Littérature en langues congolaises : entre affirmation culturelle et défis éditoriaux

Illustration. Une Bibliothèque
Illustration. Une Bibliothèque

L’Association des Jeunes Écrivains du Congo (AJECO) a organisé, vendredi 9 mai, une conférence autour du thème : « Littérature en langues congolaises : enjeux de production et de réception ». L’événement s’est tenu au Centre culturel Miezi, à Kinshasa.

Trois intervenants ont partagé leurs réflexions sur les défis liés à la production littéraire en langues congolaises et à sa réception dans le milieu culturel.

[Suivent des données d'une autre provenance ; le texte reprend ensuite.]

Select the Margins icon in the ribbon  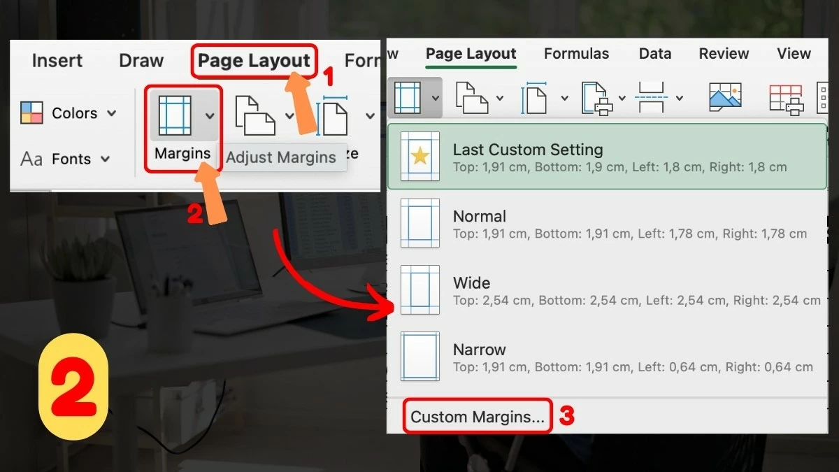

Edimon Lumbidi, animateur culturel et chercheur en linguistique, a souligné l’importance d’aimer et de promouvoir sa langue à travers la création littéraire, comme un acte de reconnaissance de son identité.

« La langue est un pilier de l’identité personnelle et collective. Elle véhicule nos traditions, nos croyances et notre histoire. L’aimer, c’est honorer nos racines. Le lingala, en particulier, est un pilier de notre identité linguistique et culturelle », a-t-il dit.

Il a rendu hommage à l’écrivain Bienvenu Sene Mongaba, qui a encouragé l’amour des langues locales à travers ses œuvres, et même promis de publier un livre en lingala pour promouvoir la culture congolaise car selon lui, le développement du pays dépend d’abord de l’engagement de ses citoyens.

« Le progrès ne viendra ni de l’extérieur, ni par hasard. Il repose sur la volonté collective de s’investir dans l’éducation, le respect des valeurs et la promotion de la culture nationale », a-t-il ajouté.

Partageant une expérience personnelle, il a rappelé l’impact de l’enseignement en langue maternelle.

« Quand j’ai commencé à enseigner aux enfants en lingala, je leur ai appris l’hymne national dans cette langue. Cela a éveillé en eux un sentiment d’appartenance. Ce que nous disons n’est pas pour faire joli, mais pour bâtir le pays. Si l’intelligence ne parle pas, la bêtise criera », a-t-il conclu.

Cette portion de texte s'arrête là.